I am trying to execute a bunch of futures in parallel. The tasks return more work that the main thread would use to spawn more tasks - ending when all the tasks have settled and no tasks return new work (I am crawling a graph in parallel).
The order of completion is not important, what's important is maximizing CPU utilization so I want to create new tasks as soon as any existing task completes and provides new work.
futures::stream::FuturesUnordered seems to do what I want however when I plug it into my real world use case, only 1 CPU is pegged at 100% usage.
My project is using Tokio as an async runtime however it does not appear that FuturesUnordered is using the thread pool (or perhaps I have misconfigured it).
As a toy example:
// If this returns a number, spawn that many more tasks
async fn do_work(c: usize) -> usize {
println!("[{c}] START");
tokio::time::sleep(Duration::from_secs(1)).await;
let jobs_to_spawn = rand::thread_rng().gen_range(0..10);
println!("[{c}] END");
return jobs_to_spawn;
}
async fn main_async() {
let mut jobs = futures::stream::FuturesUnordered::new();
let mut c = 0; // to keep track of the task completion
jobs.push(do_work(c.clone())); // initial task
while let Some(result) = jobs.next().await {
println!("Spawning {:?}\n", result);
for _ in 0..result {
c+= 1;
jobs.push(do_work(c.clone()));
}
}
}
// Bootstrap Tokio with a configurable number of threads
fn main() {
tokio::runtime::Builder::new_multi_thread()
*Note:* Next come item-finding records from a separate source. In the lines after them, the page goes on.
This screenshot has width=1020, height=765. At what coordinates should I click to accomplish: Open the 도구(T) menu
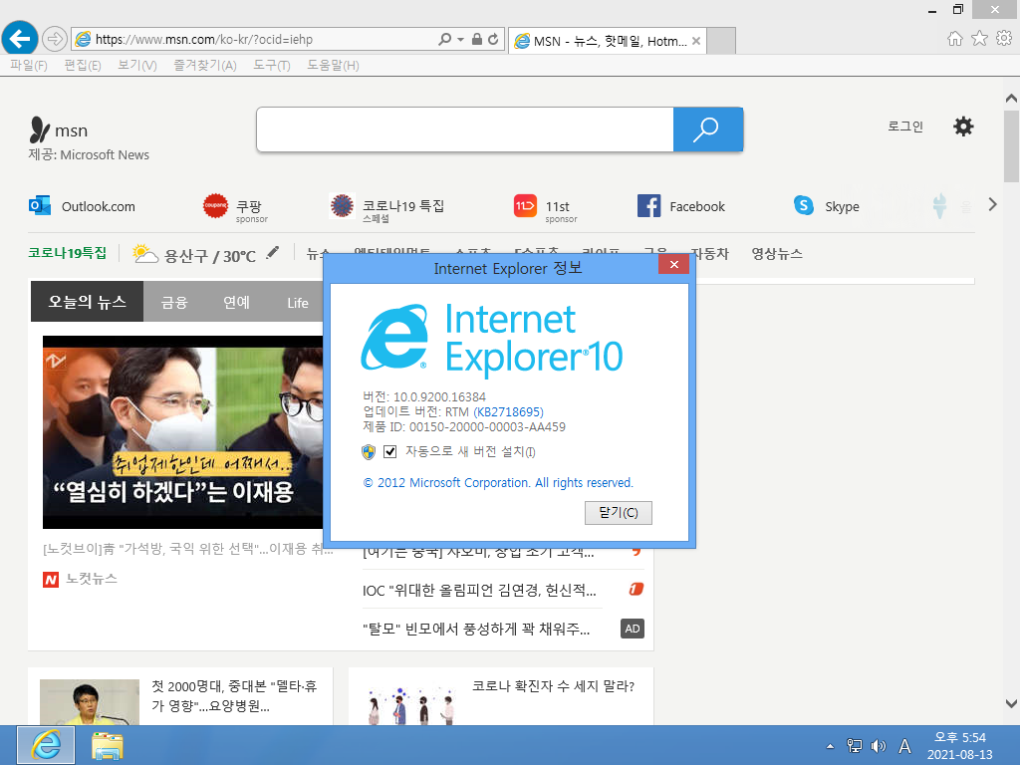[272, 66]
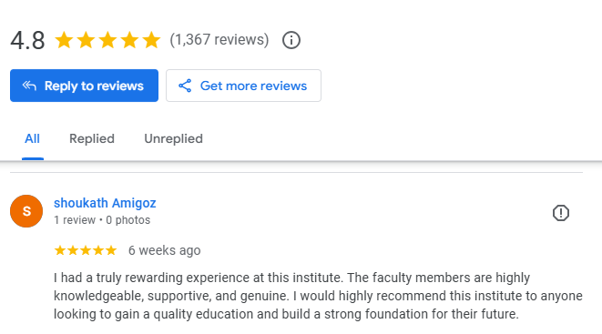This screenshot has height=334, width=602.
Task: Click the first gold star of the 4.8 rating
Action: pyautogui.click(x=64, y=40)
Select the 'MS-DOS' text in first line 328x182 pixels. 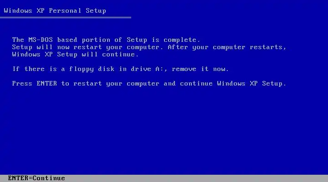pos(41,40)
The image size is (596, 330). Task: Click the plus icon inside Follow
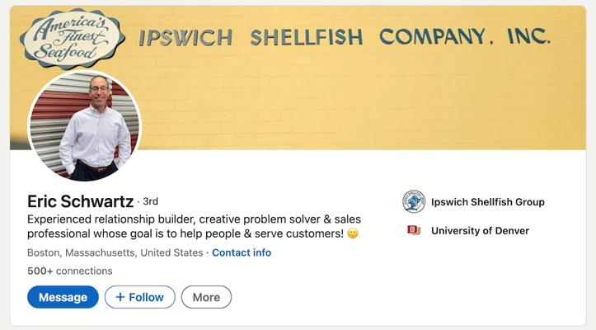point(120,297)
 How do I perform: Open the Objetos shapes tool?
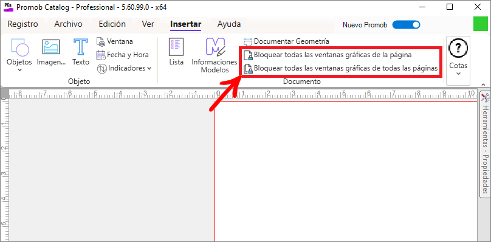click(x=19, y=52)
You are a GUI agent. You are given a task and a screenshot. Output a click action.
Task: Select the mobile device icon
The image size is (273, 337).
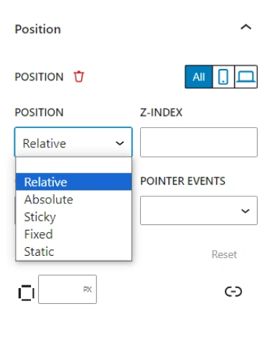click(x=223, y=77)
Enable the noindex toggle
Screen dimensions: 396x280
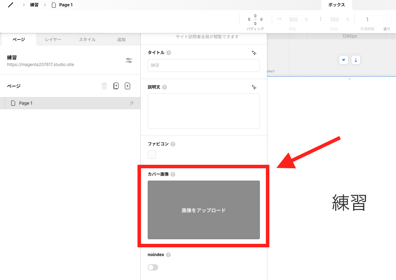(153, 267)
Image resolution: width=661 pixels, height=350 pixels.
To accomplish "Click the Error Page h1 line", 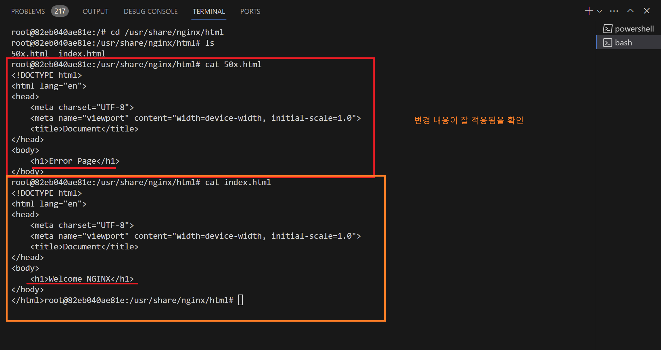I will coord(75,161).
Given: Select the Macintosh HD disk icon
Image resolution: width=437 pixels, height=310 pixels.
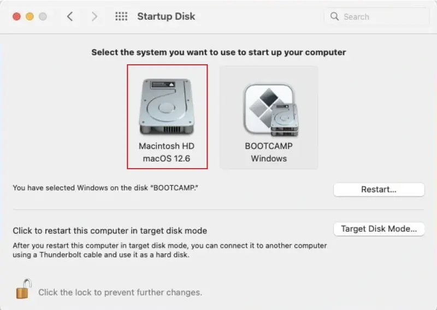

.worker_threads(config.threads)
.enable_all()
.build()
.unwrap()
.block_on(main_async())
.unwrap();
}
The output of this indicates that the tasks are running in concurrently
[0] START
[0] END
Spawning 6
[1] START
[2] START
[3] START
[4] START
[5] START
[6] START
[1] END
Spawning 3
[2] END
Spawning 9
[3] END
Spawning 9
[4] END
Spawning 6
...
However only 1 CPU is used for this work.
Initially I thought that futures was a utility crate that you could use with a runtime like Tokio. Is that the case?
If not, how could I achieve this with Tokio?
EDIT:
I have achieved a working example with Tokio by using tokio::task::spawn, channels and mutexes to synchronize work - however I much prefer the control flow above as it's easier to reason about.